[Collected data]
Segment Open

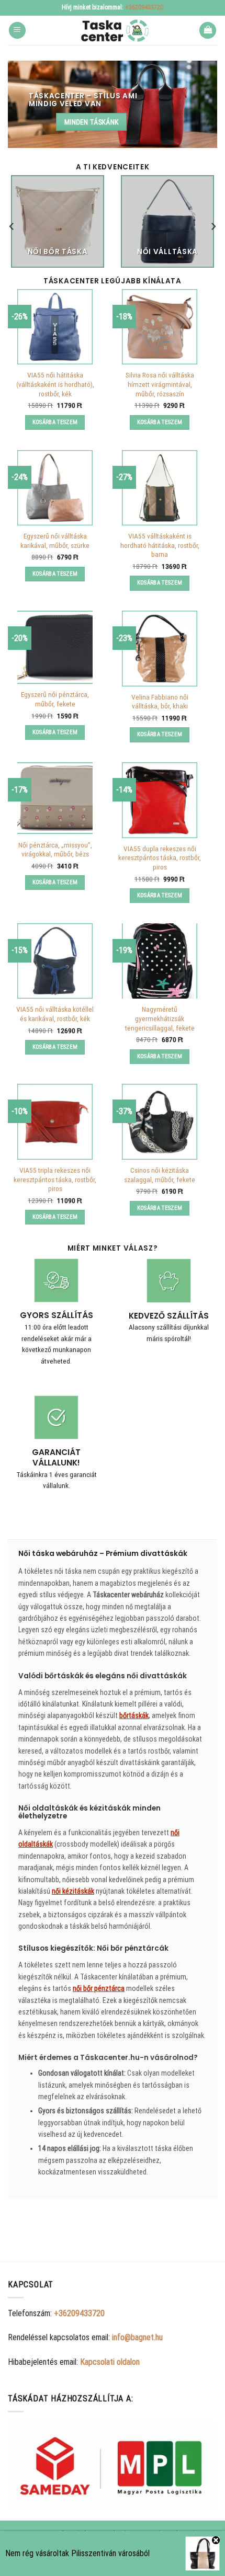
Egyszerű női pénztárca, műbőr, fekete (55, 699)
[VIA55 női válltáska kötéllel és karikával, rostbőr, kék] (55, 961)
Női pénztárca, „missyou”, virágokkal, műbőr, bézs (55, 849)
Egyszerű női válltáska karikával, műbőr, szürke (54, 540)
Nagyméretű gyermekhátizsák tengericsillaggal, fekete (160, 1018)
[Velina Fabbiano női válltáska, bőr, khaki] (159, 648)
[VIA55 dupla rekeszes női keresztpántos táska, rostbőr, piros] (159, 800)
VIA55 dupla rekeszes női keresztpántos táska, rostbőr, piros (159, 857)
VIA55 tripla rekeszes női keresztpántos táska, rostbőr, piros (55, 1179)
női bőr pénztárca (99, 1988)
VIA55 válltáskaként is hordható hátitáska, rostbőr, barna (159, 545)
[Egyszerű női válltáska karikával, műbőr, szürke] (55, 487)
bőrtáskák (134, 1715)
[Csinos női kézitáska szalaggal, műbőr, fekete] (159, 1121)
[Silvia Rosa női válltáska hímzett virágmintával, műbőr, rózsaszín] (159, 326)
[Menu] (17, 30)
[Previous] (12, 226)
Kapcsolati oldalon (110, 2362)
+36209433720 (144, 7)
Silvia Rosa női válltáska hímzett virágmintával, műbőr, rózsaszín (160, 384)
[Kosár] (207, 30)
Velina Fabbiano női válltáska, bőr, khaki (159, 702)
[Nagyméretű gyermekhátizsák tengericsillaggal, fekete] (159, 961)
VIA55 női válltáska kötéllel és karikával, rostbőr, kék (55, 1014)
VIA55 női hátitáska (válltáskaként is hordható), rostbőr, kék (55, 384)
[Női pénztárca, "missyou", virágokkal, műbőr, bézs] (55, 798)
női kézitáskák (73, 1891)
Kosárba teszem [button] (55, 422)
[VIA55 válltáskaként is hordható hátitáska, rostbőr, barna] (159, 487)
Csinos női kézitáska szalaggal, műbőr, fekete (159, 1175)
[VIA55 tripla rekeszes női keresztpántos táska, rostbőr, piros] (55, 1121)
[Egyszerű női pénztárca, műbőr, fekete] (55, 647)
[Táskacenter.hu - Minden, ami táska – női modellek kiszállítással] (112, 30)
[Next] (213, 226)
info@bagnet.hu (137, 2337)
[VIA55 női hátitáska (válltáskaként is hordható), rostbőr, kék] (55, 326)
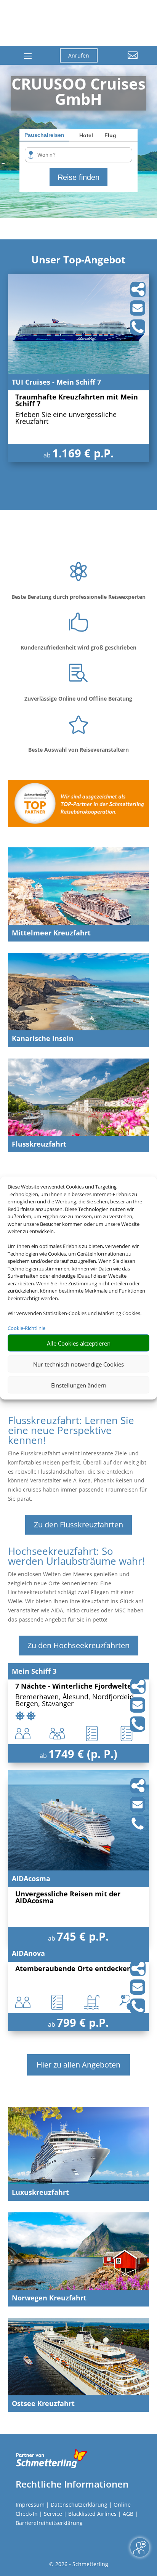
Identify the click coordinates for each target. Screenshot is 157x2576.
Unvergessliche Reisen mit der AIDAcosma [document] (67, 1897)
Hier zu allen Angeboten (78, 2065)
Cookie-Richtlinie (26, 1327)
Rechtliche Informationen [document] (72, 2484)
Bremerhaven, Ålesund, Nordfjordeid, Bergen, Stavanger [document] (75, 1700)
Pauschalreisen (44, 135)
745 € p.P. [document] (83, 1936)
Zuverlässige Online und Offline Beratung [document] (78, 698)
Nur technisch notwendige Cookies (78, 1364)
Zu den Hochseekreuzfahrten (78, 1645)
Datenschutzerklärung (79, 2504)
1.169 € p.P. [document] (83, 453)
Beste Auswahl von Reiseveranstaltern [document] (78, 749)
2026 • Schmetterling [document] (81, 2564)
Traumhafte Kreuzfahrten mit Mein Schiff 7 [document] (76, 400)
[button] (123, 61)
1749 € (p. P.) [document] (82, 1753)
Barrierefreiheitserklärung (49, 2522)
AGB (128, 2513)
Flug (110, 135)
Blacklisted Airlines (92, 2513)
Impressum (30, 2504)
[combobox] (81, 155)
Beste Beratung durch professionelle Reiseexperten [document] (78, 596)
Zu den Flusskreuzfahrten (78, 1524)
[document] (78, 93)
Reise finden (78, 177)
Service (53, 2513)
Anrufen (78, 55)
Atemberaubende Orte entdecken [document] (73, 1969)
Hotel (86, 135)
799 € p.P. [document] (83, 2022)
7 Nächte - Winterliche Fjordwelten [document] (75, 1687)
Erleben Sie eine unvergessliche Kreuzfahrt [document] (66, 418)
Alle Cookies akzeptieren (79, 1343)
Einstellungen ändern (78, 1385)
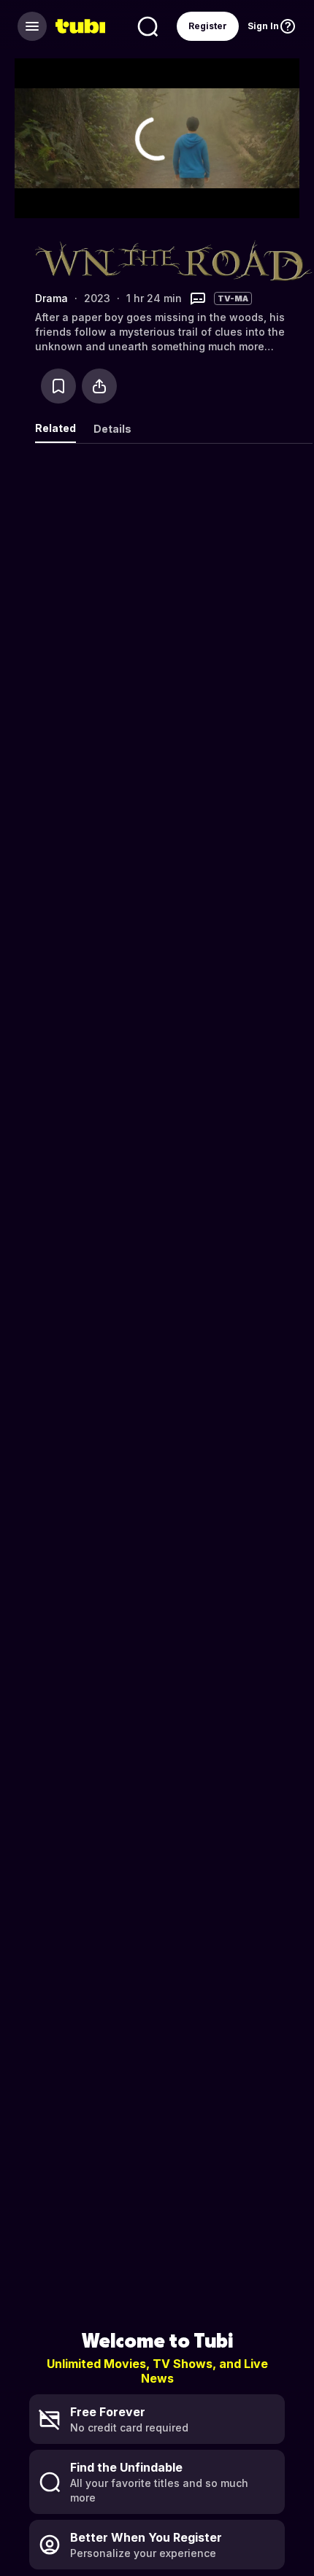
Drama (51, 298)
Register (207, 25)
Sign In (263, 25)
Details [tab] (112, 429)
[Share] (99, 386)
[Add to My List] (58, 386)
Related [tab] (55, 428)
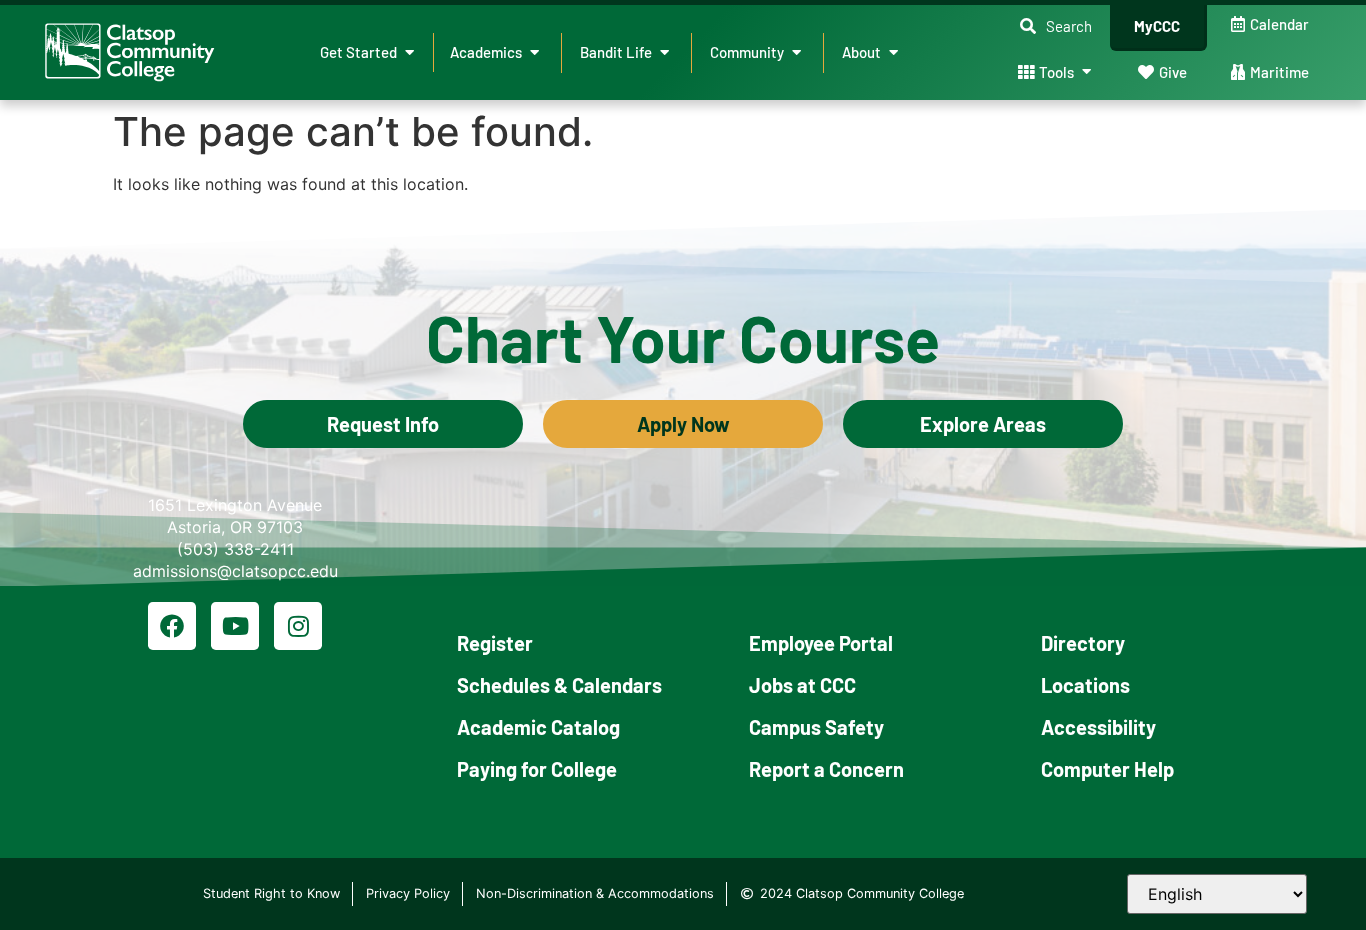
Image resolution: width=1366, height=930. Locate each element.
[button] (1056, 26)
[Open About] (893, 52)
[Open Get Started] (409, 52)
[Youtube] (235, 626)
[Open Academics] (534, 52)
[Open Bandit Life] (664, 52)
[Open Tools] (1086, 72)
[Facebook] (172, 626)
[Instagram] (298, 626)
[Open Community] (796, 52)
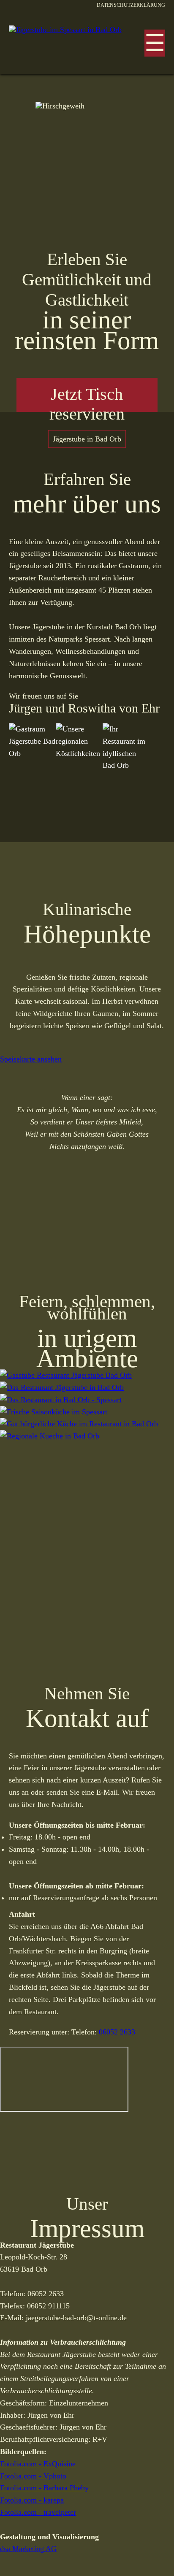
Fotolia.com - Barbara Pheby (44, 2488)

Segment Closed

What lines above contain the string "Rosa"? Copy all of them.

[Silvia Rosa női válltáska hímzett virágmintával, műbőr, rózsaszín] (159, 326)
Silvia Rosa női válltáska hímzett virágmintával, műbőr, rózsaszín (160, 384)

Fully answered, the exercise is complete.